**What is required**
Verbatim repeat, images excluded. Give each entry again as written.

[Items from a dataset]
□ □ □ □ □
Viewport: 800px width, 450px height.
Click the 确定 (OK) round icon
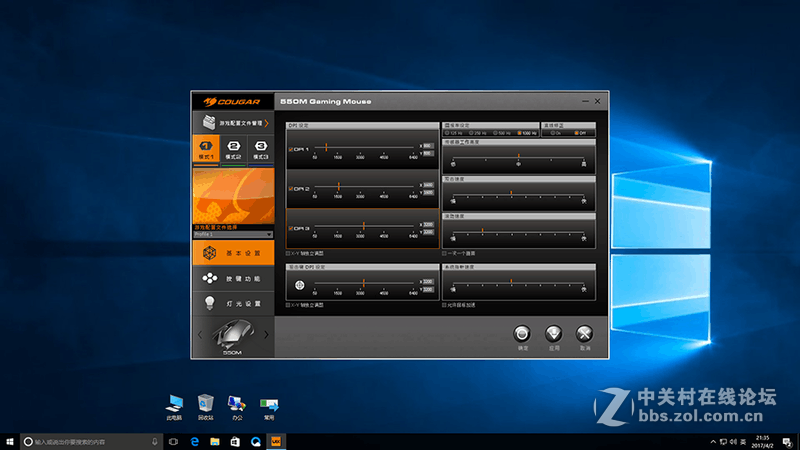522,335
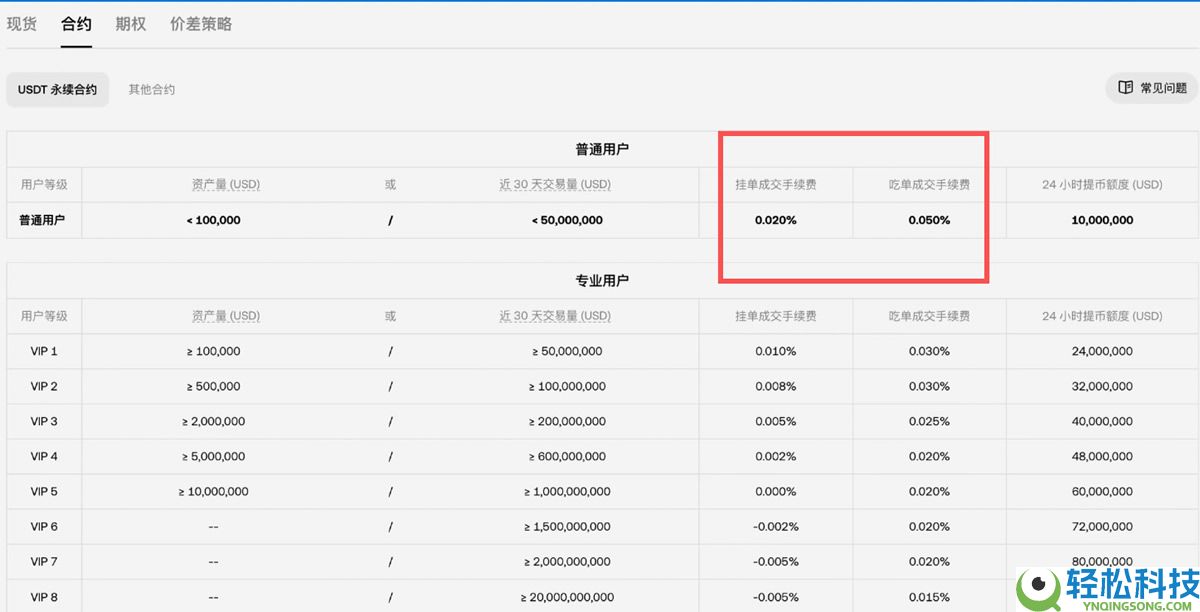The width and height of the screenshot is (1200, 612).
Task: Click the VIP 1 tier row
Action: coord(42,351)
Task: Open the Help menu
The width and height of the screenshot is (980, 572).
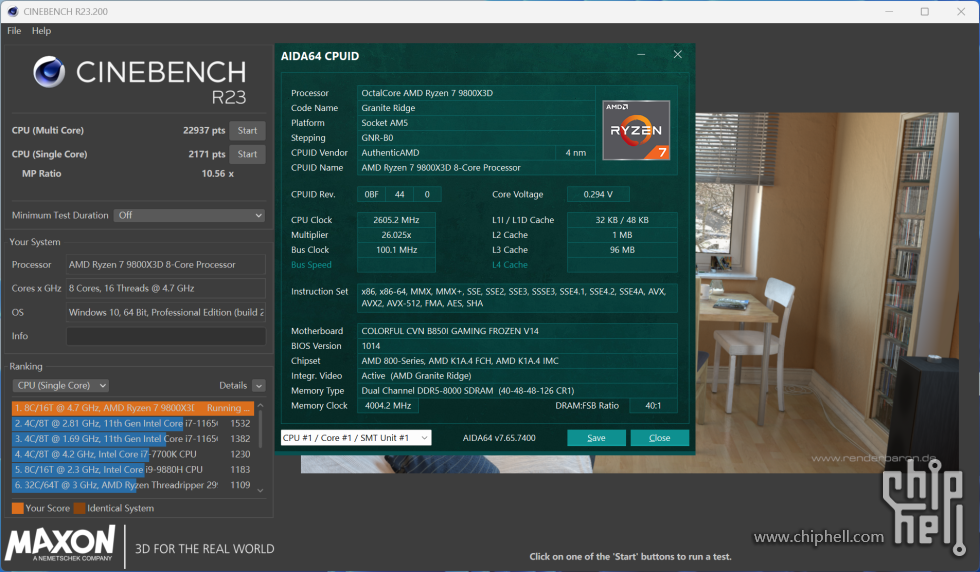Action: [41, 31]
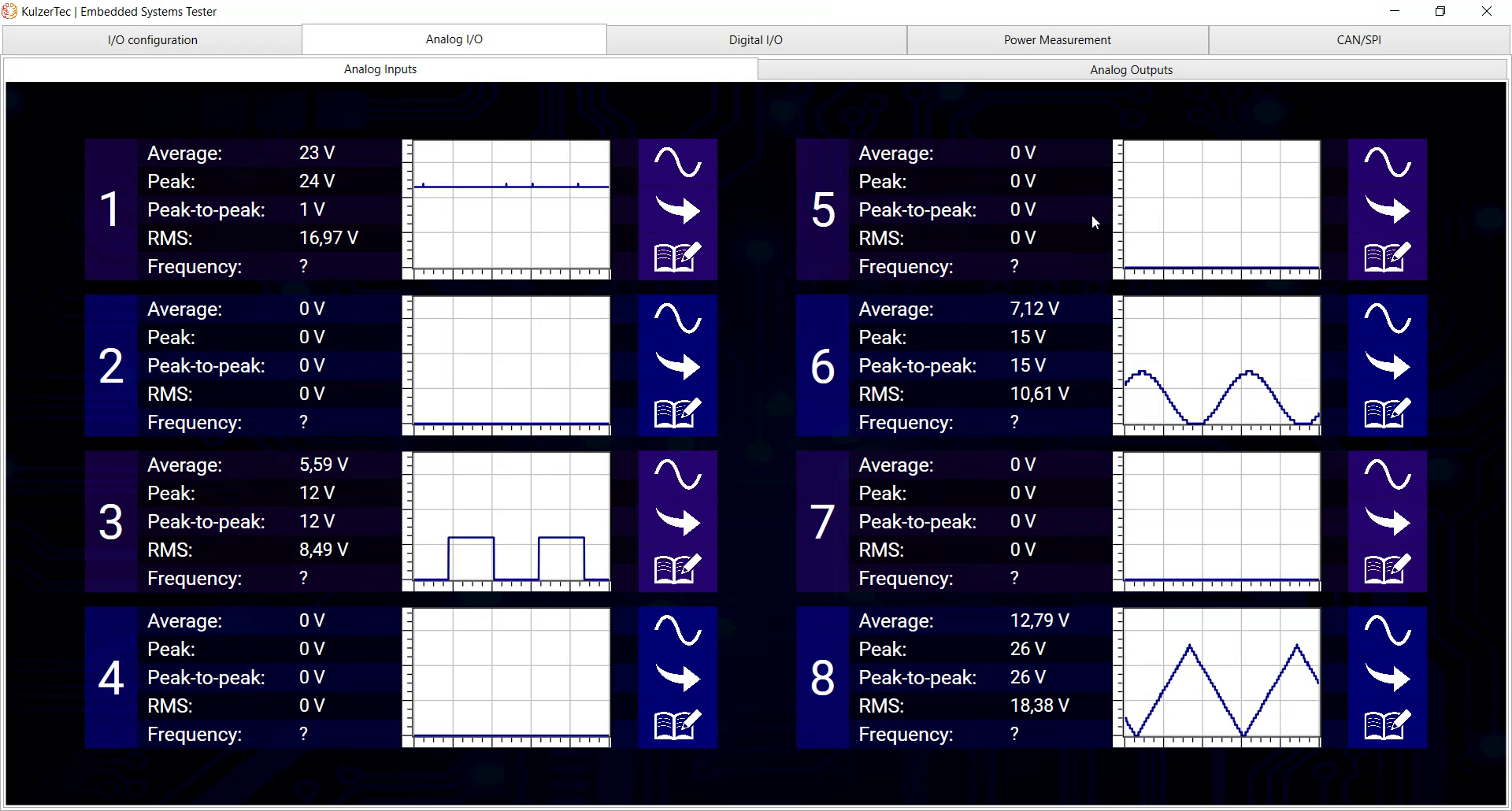This screenshot has height=811, width=1512.
Task: Click the sine wave icon for channel 1
Action: pos(677,162)
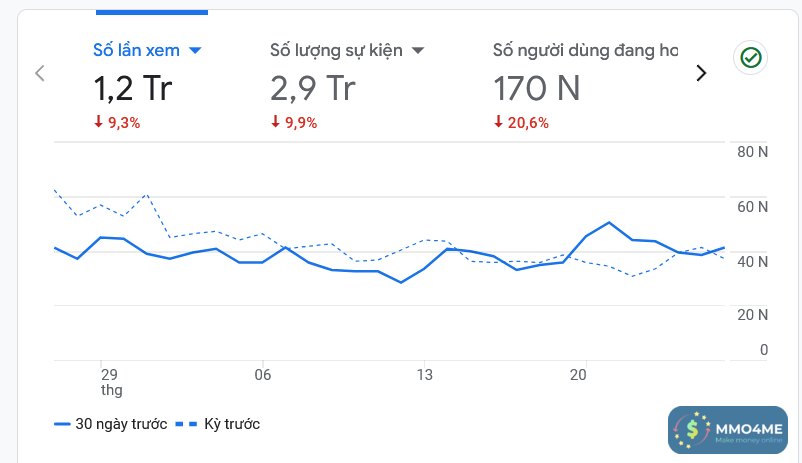Click the green checkmark status icon

749,58
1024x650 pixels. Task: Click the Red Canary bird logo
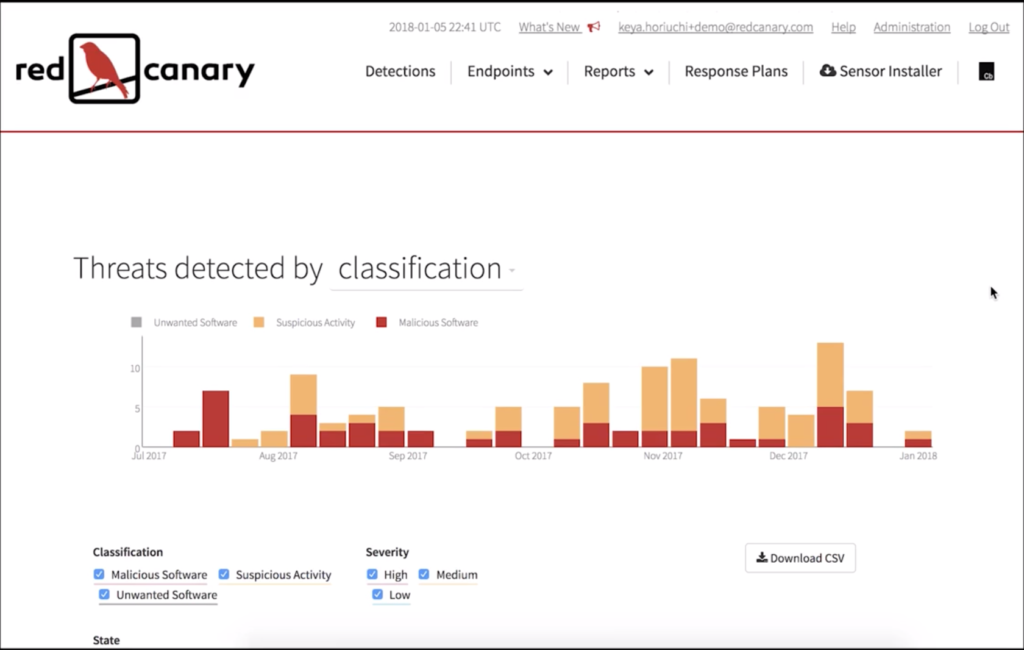104,69
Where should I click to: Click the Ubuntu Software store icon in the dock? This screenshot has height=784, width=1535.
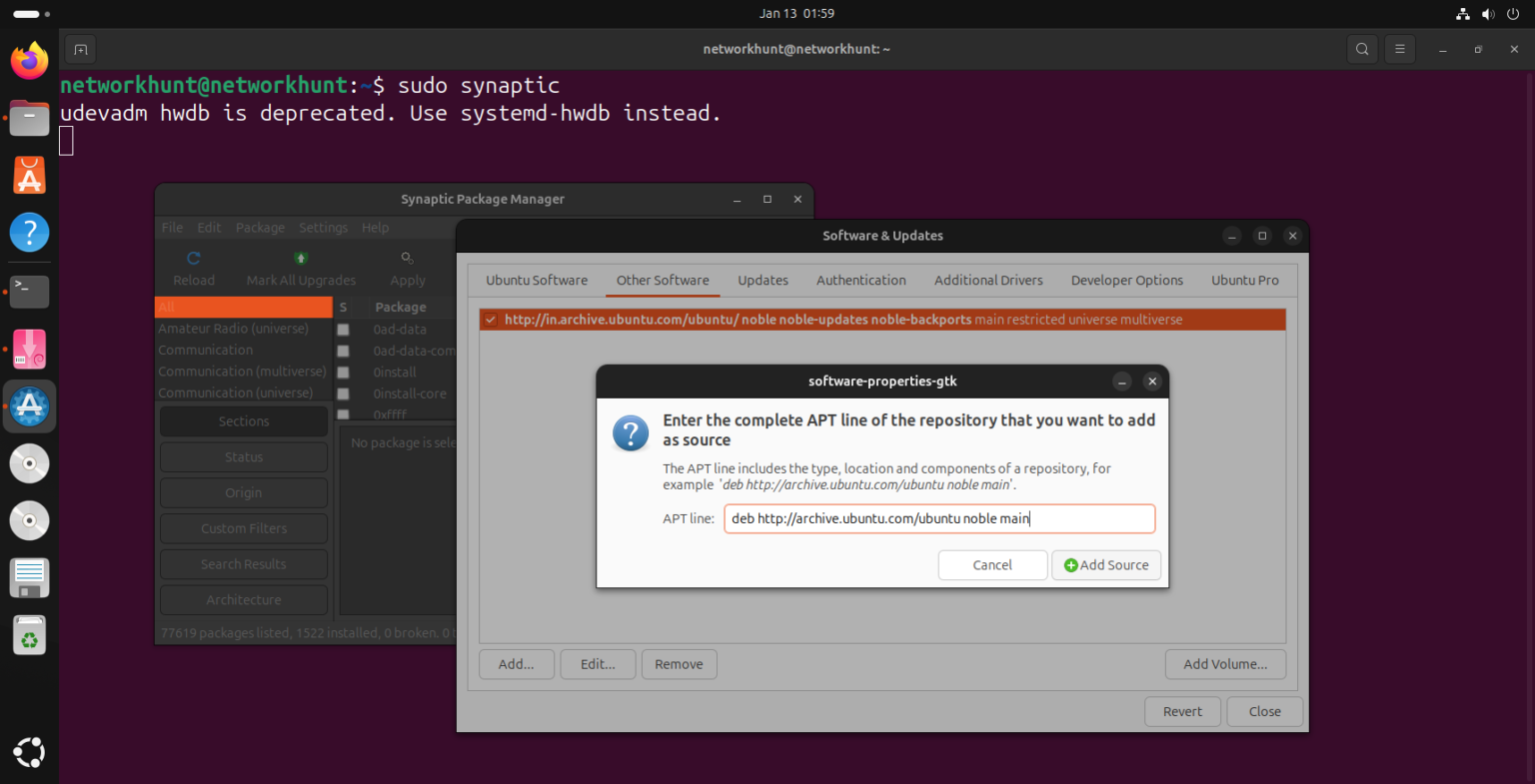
□ □ □ □ □
**Completed task**
Viewport: 800px width, 450px height.
Click the 确定 (OK) round icon
522,335
The width and height of the screenshot is (1200, 612).
Task: Click the VIP 1 tier row
Action: coord(42,351)
Task: Open the Help menu
The width and height of the screenshot is (980, 572).
Action: [41, 31]
This screenshot has height=811, width=1512.
Task: Click the sine wave icon for channel 1
Action: pos(677,162)
Click the green checkmark status icon

749,58
1024x650 pixels. Task: Click the Red Canary bird logo
104,69
Where should I click to: Click the Ubuntu Software store icon in the dock? This screenshot has height=784, width=1535.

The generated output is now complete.